### YOUR INSTRUCTIONS
From the line below that contains "ATP-GD SMD & BGA Rework Station (76, 1875)" to the line that contains "Triathlon 2000 (55, 1582)", repeat every line exactly, both ends included, and nothing else.

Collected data
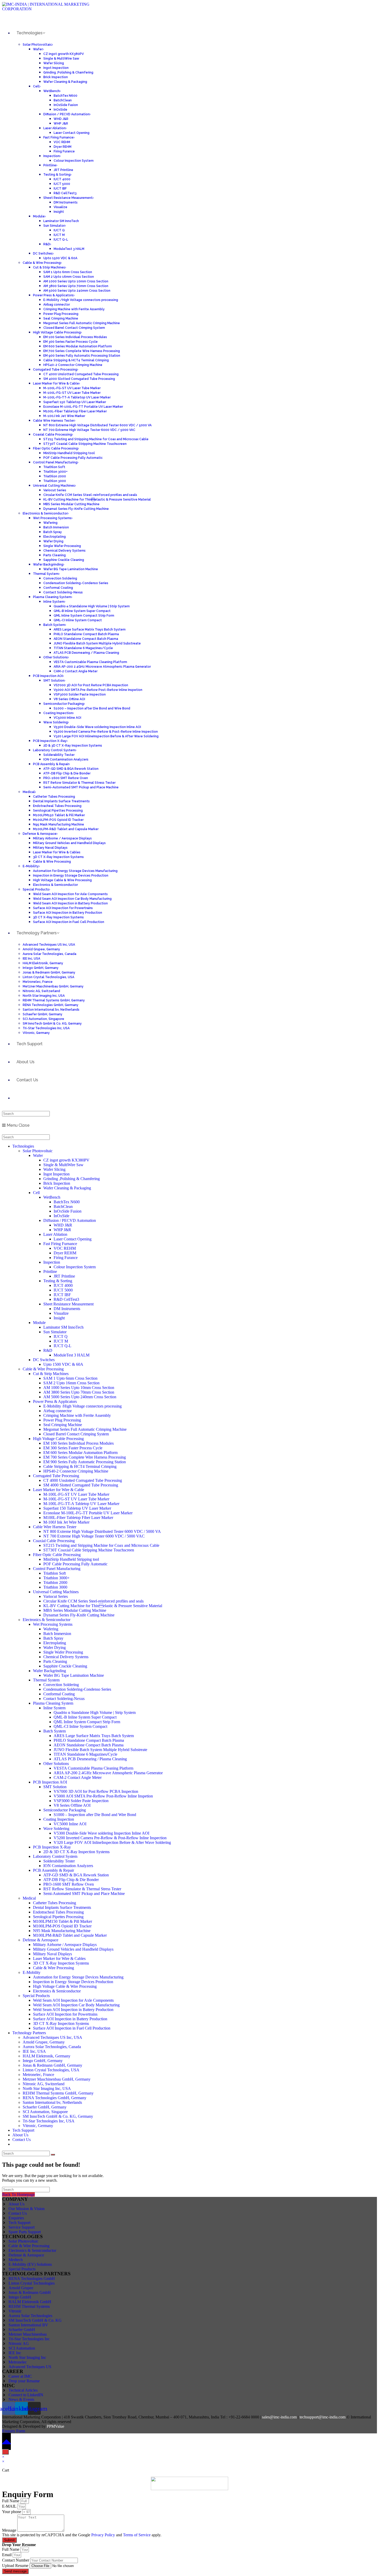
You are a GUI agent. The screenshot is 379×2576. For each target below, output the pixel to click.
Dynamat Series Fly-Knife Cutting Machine (78, 1615)
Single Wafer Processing (63, 1652)
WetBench (51, 1197)
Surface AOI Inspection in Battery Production (70, 2019)
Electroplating (54, 1643)
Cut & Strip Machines (51, 1373)
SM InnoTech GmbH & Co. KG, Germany (58, 2116)
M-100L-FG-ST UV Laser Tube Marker (76, 1494)
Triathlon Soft (54, 1573)
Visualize (61, 1313)
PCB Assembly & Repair (53, 1870)
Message (9, 2530)
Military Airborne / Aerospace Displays (65, 1944)
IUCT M (61, 1341)
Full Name (11, 2501)
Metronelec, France (38, 2074)
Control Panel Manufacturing (56, 1568)
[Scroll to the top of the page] (6, 2441)
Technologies (23, 1146)
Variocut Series (55, 1596)
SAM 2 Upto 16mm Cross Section (71, 1383)
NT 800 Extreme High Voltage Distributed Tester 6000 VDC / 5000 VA (102, 1531)
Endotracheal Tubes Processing (58, 1912)
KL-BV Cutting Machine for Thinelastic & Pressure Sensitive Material (102, 1606)
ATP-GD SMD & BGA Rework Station (76, 1875)
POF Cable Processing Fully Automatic (75, 1564)
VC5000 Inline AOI (70, 1824)
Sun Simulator (55, 1332)
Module (39, 1322)
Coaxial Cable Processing (54, 1541)
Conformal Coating (59, 1694)
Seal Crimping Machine (62, 1424)
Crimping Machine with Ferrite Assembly (77, 1415)
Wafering (50, 1629)
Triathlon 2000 (55, 1582)
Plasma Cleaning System (53, 1703)
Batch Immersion (57, 1633)
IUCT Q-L (62, 1346)
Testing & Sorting (57, 1281)
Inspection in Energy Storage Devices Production (73, 1982)
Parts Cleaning (55, 1661)
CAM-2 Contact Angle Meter (78, 1777)
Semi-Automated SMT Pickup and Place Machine (84, 1893)
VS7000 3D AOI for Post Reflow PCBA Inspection (96, 1791)
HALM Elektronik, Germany (46, 2056)
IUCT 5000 (63, 1290)
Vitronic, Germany (38, 2125)
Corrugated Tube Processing (56, 1476)
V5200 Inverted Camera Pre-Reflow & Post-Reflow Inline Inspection (110, 1838)
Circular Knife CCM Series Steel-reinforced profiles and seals (93, 1601)
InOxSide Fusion (67, 1211)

### RESULT
ATP-GD SMD & BGA Rework Station (76, 1875)
POF Cable Processing Fully Automatic (75, 1564)
VC5000 Inline AOI (70, 1824)
Sun Simulator (55, 1332)
Module (39, 1322)
Coaxial Cable Processing (54, 1541)
Conformal Coating (59, 1694)
Seal Crimping Machine (62, 1424)
Crimping Machine with Ferrite Assembly (77, 1415)
Wafering (50, 1629)
Triathlon 2000 (55, 1582)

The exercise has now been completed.